August 31, 2009 |  6:06 am

Inmates

Should convicted felons be given back the right to vote?

It’s a question that’s being raised in Wisconsin: Legislators there are reviewing a bill that would change the law and allow convicts to vote as long as they’ve been released or are on probation, parole or have received a pardon. Essentially, it would mean that you’re cool to cast a ballot in the Badger State as long as you’re not behind bars.

The Wisconsin voting bill, which can be read here, is being backed by state Democrats -- who control the Legislature by a narrow margin -- and is being spearheaded by state Rep. Tamara Grigsby (D-Milwaukee). Her take is that the right to vote is key to reintegrating a convict into society, and a means to help draw a person back onto the straight and narrow.

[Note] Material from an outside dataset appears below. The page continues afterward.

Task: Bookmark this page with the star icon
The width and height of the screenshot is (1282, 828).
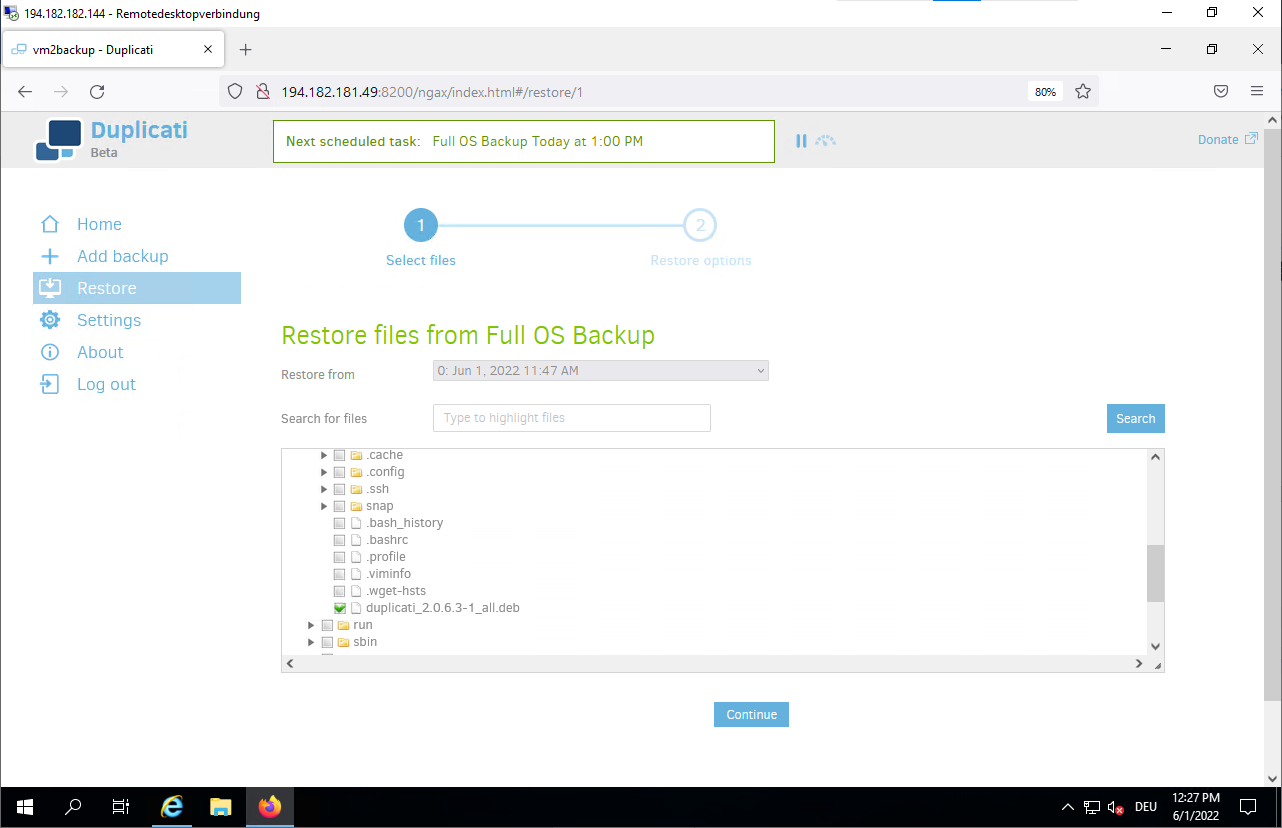Action: [1083, 92]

“This is a basic fairness issue,” Grigsby told the Ticket. “When people come back into the community, we want to encourage employment, family connections and civic participation. We want to encourage responsibility … and voting is one of those things that encourage that.”

No surprise that the idea is being met with far less enthusiasm by her GOP state peers. Their opinion is pretty clear: No.

Make that: NO!

State Rep. Daniel LeMahieu (R-Cascade), a member of the state Assembly Committee on Corrections and Courts, told the Wisconsin State Journal that he’s against the measure – particularly for people who are still on probation or parole.

 “They still have a penalty to pay,” LeMahieu told the paper. “Until that penalty has been fully paid, they shouldn’t be voting.”

It might seem like odd timing for waging such a legislative battle. After all, there are a number of states -- including California -- that have been wrestling with budgetary fights over cutting funds to prisons and potentially shortening the time some offenders spend behind bars. But it’s not, really.

This voting issue became a hot-button topic during last year’s race for the White House, when the push to get out the vote fueled efforts by civil-rights activists to try to register thousands of felons. It’s also a subject that more and more states are weighing in on: Since the late 1990s, at least 18 states have restored some or all voting rights to convicted felons.

Should be interesting to see how this plays out before the next election.